Après la victoire d'AlphaGo

Quels garde-fous pour l’intelligence artificielle ?

d'Lëtzebuerger Land du 25.03.2016

Rien de tel qu’un tournoi hypermédiatisé entre un homme et une machine pour propulser sur le devant de la scène le débat sur les perspectives de l’intelligence artificielle. AlphaGo, l’ordinateur préparé par Google, a donc battu ce mois-ci l’humain Lee Sedol, grand champion de go, par quatre parties à une, démontrant que dorénavant mêmes des domaines sur lesquels les machines se sont jusqu’ici cassé les dents peuvent être maîtrisés par elles si on y met suffisamment de ressources et d’apprentissage. La victoire d’AlphaGo est sans doute un jalon vers ce que l’inventeur et auteur américain Ray Kurzweil appelle la « singularité », le basculement qui interviendra selon lui vers 2045 lorsque les progrès intervenus dans les domaines de l’informatique, de la génétique, des nanotechnologies, de la robotique et de l’intelligence artificielle, combinés entre eux et s’amplifiant mutuellement, mettront l’humain sur la touche par rapport à ce que parviendront alors à réaliser nos créations ou plutôt nos créatures technologiques. Quels sont les dangers liés à cette évolution, et comment s’en prémunir ? Si l’on peut s’amuser de voir un ordinateur se faire sacrer champion mondial de go, l’idée que, emportées sur leur lancée, les machines prennent le pas sur l’homme, est tout sauf réjouissante. Quels sont les garde-fous à mettre en place pour éviter que nous leur abandonnions, sans même nous en rendre compte, la clé de nos existences et nous retrouvions asservis par ce que nous avons conçu pour nous servir ?

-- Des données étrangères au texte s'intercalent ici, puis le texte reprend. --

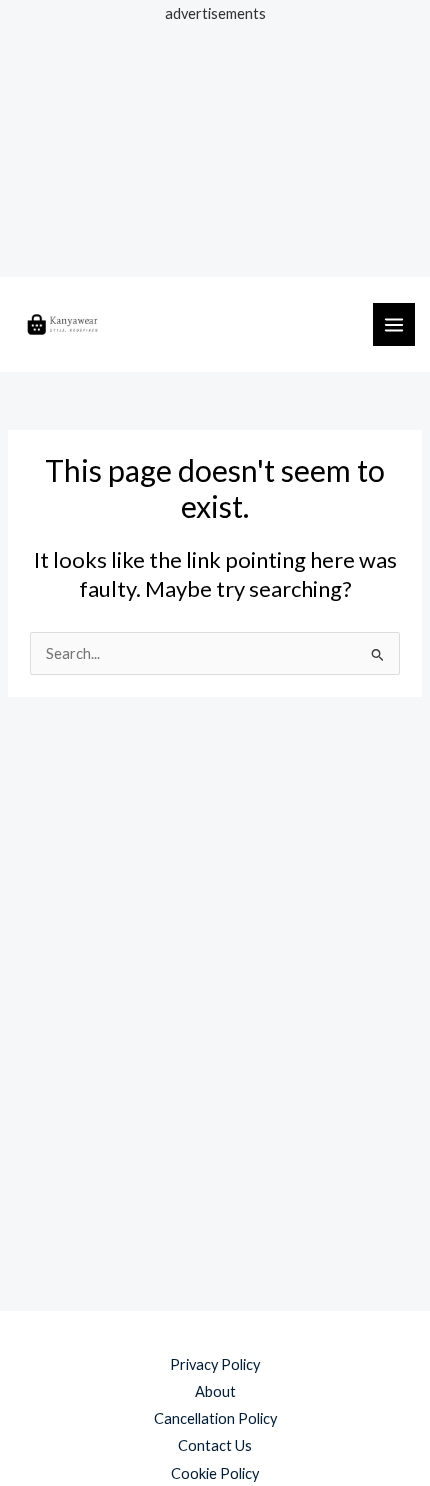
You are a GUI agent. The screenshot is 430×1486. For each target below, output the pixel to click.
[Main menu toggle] (394, 324)
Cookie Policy (215, 1473)
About (215, 1391)
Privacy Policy (215, 1364)
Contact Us (215, 1445)
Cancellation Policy (215, 1418)
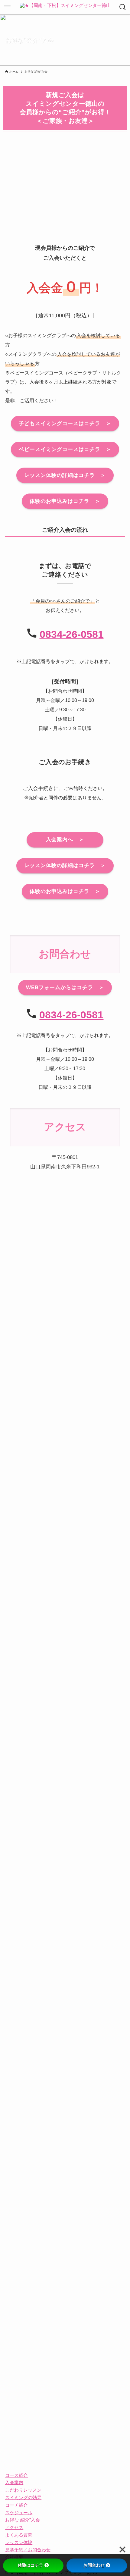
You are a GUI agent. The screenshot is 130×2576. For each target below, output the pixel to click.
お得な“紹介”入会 (22, 2519)
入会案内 (14, 2482)
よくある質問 (18, 2534)
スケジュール (18, 2512)
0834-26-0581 (72, 634)
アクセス (14, 2527)
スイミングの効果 (23, 2497)
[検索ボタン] (122, 7)
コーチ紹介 (16, 2505)
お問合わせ (94, 2565)
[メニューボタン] (7, 7)
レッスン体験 (18, 2542)
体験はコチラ (30, 2565)
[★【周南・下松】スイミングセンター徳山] (65, 7)
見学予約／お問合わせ (27, 2549)
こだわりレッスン (23, 2490)
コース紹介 (16, 2475)
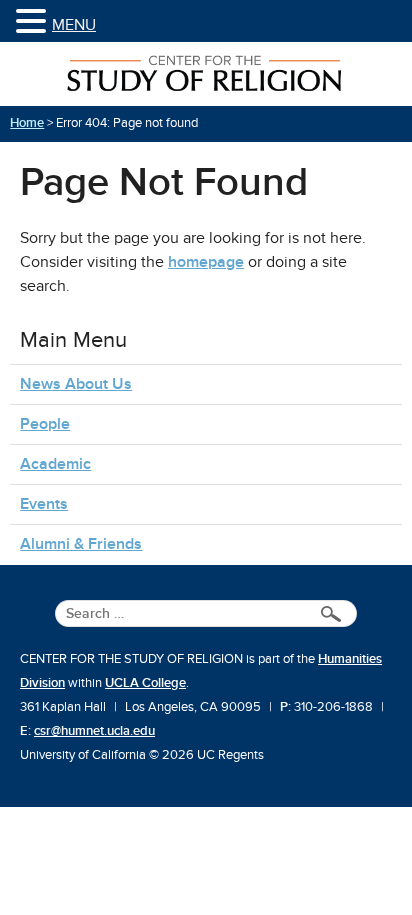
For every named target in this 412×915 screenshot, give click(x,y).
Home (27, 123)
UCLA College (145, 683)
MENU (74, 25)
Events (44, 504)
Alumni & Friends (81, 544)
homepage (206, 262)
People (45, 424)
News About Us (76, 384)
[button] (34, 22)
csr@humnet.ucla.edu (94, 731)
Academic (55, 464)
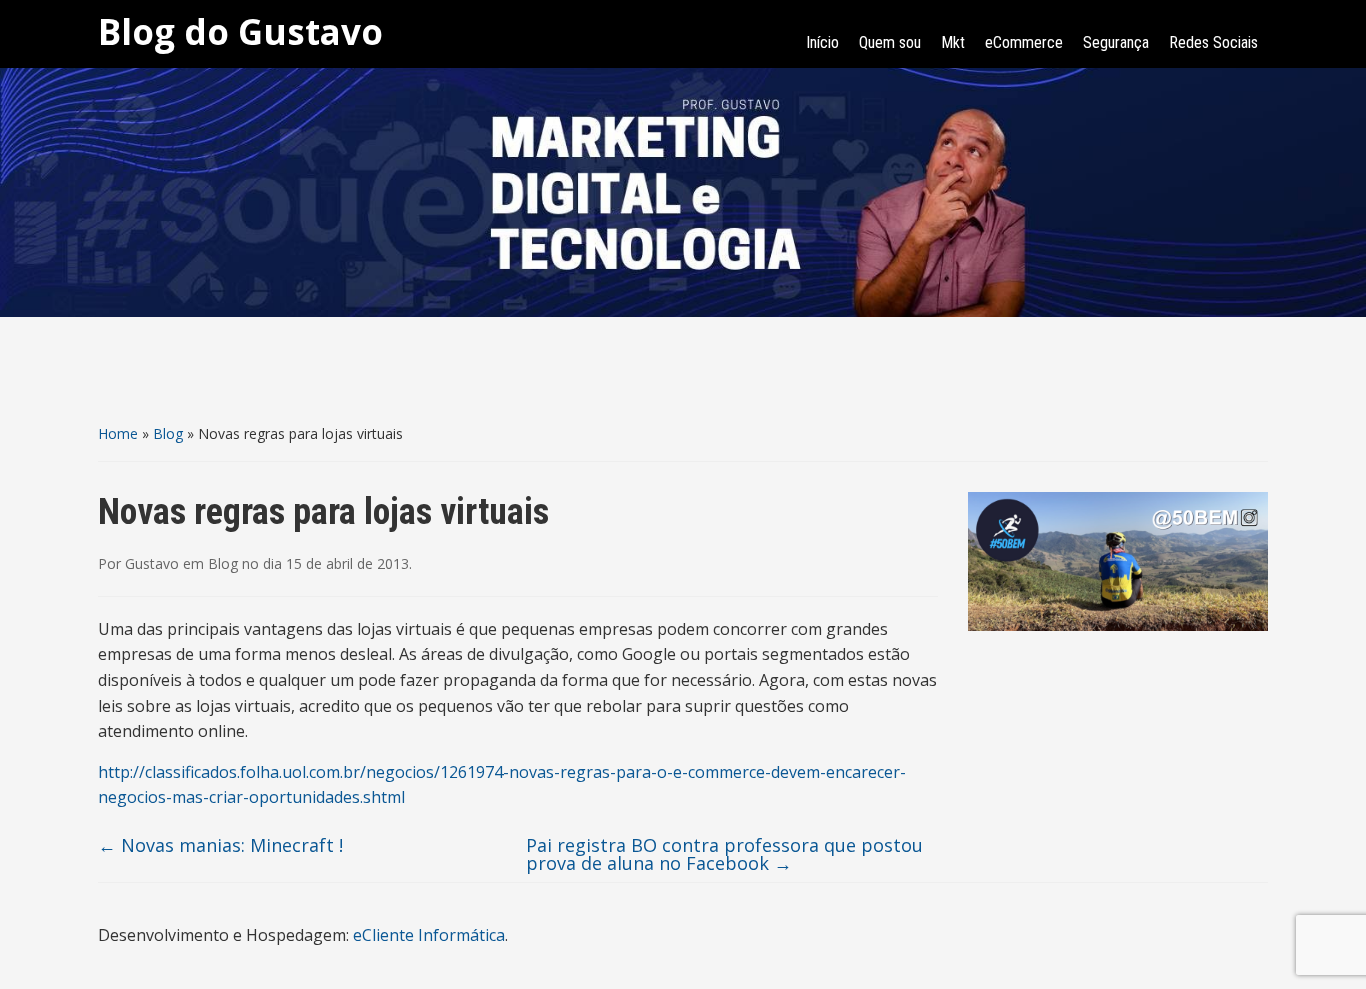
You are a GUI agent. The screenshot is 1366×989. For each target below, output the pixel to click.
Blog (168, 433)
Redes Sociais (1213, 42)
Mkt (953, 42)
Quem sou (890, 42)
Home (118, 433)
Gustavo (152, 563)
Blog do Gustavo (240, 31)
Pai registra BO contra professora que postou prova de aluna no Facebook (724, 854)
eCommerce (1024, 42)
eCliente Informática (429, 935)
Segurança (1116, 42)
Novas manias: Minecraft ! (220, 845)
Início (822, 42)
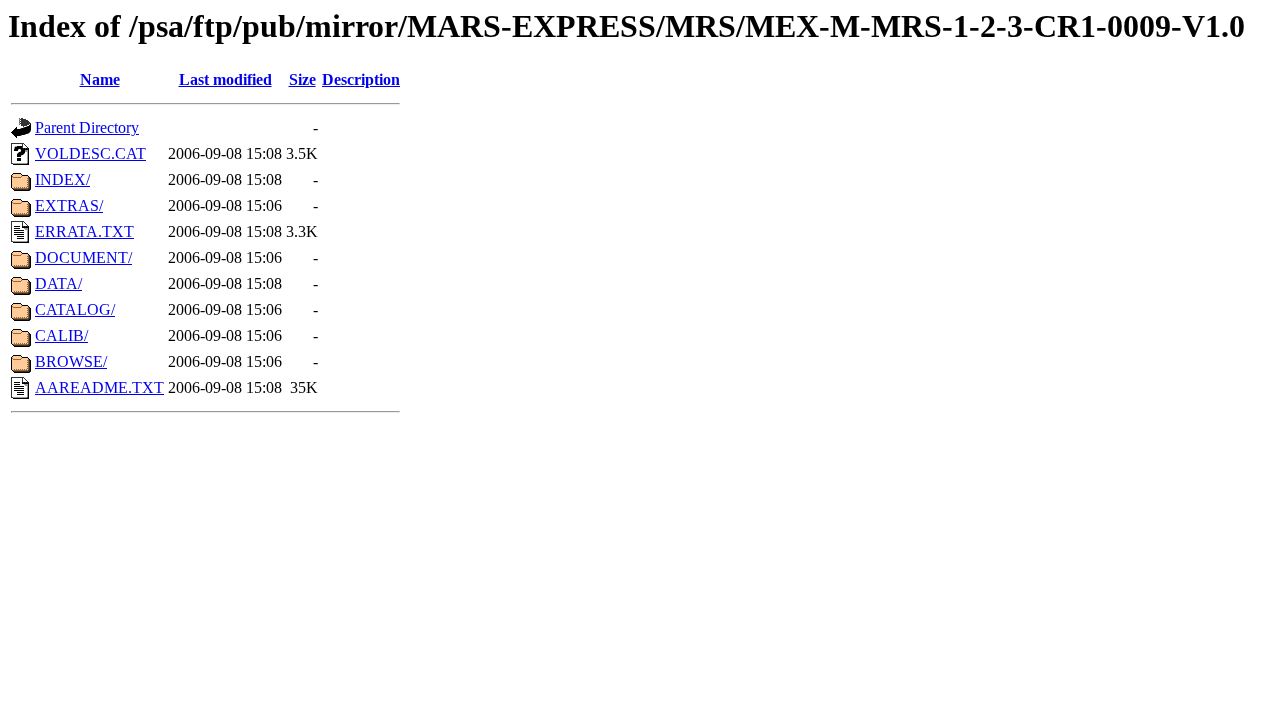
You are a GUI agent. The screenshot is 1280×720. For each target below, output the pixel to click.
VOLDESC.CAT (90, 153)
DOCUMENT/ (83, 257)
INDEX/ (62, 179)
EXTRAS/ (69, 205)
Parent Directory (87, 127)
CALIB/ (61, 335)
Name (100, 79)
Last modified (225, 79)
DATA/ (58, 283)
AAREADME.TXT (99, 387)
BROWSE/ (71, 361)
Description (361, 79)
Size (302, 79)
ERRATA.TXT (84, 231)
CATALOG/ (75, 309)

Reconnaître que des risques de dérapage sont le corollaire de ces évolutions, c’est un premier pas sur lequel tout le monde est habituellement d’accord. Mais qui est en mesure de recueillir toutes les informations pertinentes et de tirer la sonnette d’alarme lorsque des limites inacceptables risquent d’être franchies ? Ce sont des experts disposant de connaissances avancées dans chacun des domaines technologiques concernés, capables de déceler à temps les les ruptures sociétales en gestation pouvant se traduire par des renversements des rapports de domination entre l’homme et la machine, qui doivent s’organiser pour servir de chien de garde à l’humanité.

Parmi ces organisations, le magazine TechCrunch a recensé OpenAI, The Future of Life Institute et Machine Intelligence Research Institute. Chacune travaille à sa façon à étudier les avancées de l’intelligence artificielle – sans qu’aucune d’elles ne soit pour l’instant capable de désigner avec précision quel serait un éventuel point de non-retour. Compte tenu des nombreuses bêtises qui émaillent l’histoire de l’humanité, il est donc probable que nous dépasserons un « tipping point » sans nous en rendre compte et ne pourrons alors plus que tenter de limiter les dégats.

Les perspectives ouvertes par l’intelligence artificielle sont proprement effrayantes. Techcrunch propose par exemple d’examiner la perspective que des machines apprenantes acquièrent la capacité d’interprêter assez efficacement les contenus d’Internet pour appréhender et modéliser l’histoire humaine – le tout à une vitesse et avec une précision qui feraient ressembler les facultés de sciences humaines du monde entier à d’inoffensifs rêveurs. De là à prédire et anticiper nos comportements de manière bien plus pertinente que nous-mêmes, il n’y a qu’un pas. Mais quelle serait alors le pays ou l’organisation qui pourra se prévaloir de cette compréhension et en tirer profit ? Et qui sera là pour nous prévenir qu’une ligne irréversible va ou vient d’être franchie ?

On est loin, avec ces perspectives de « course aux armements » de l’intelligence artificielle et de la robotique dans laquelle s’engageraient les grandes puissances, des récentes discussions sur le risque que les machines jouant parfaitement au go détruisent la poésie ou la philosophie inhérente à ce jeu ancestral. Pour faire contrepoids aux risques que ferait courir une telle course éperdue à l’humanité, on voudrait pouvoir faire confiance à une organisation comme OpenAI, à but non lucratif, qui se donne pour objectif de « faire avancer l’intelligence numérique de façon à ce que l’humanité dans son ensemble en profite, sans être contrainte de générer un retour financier ».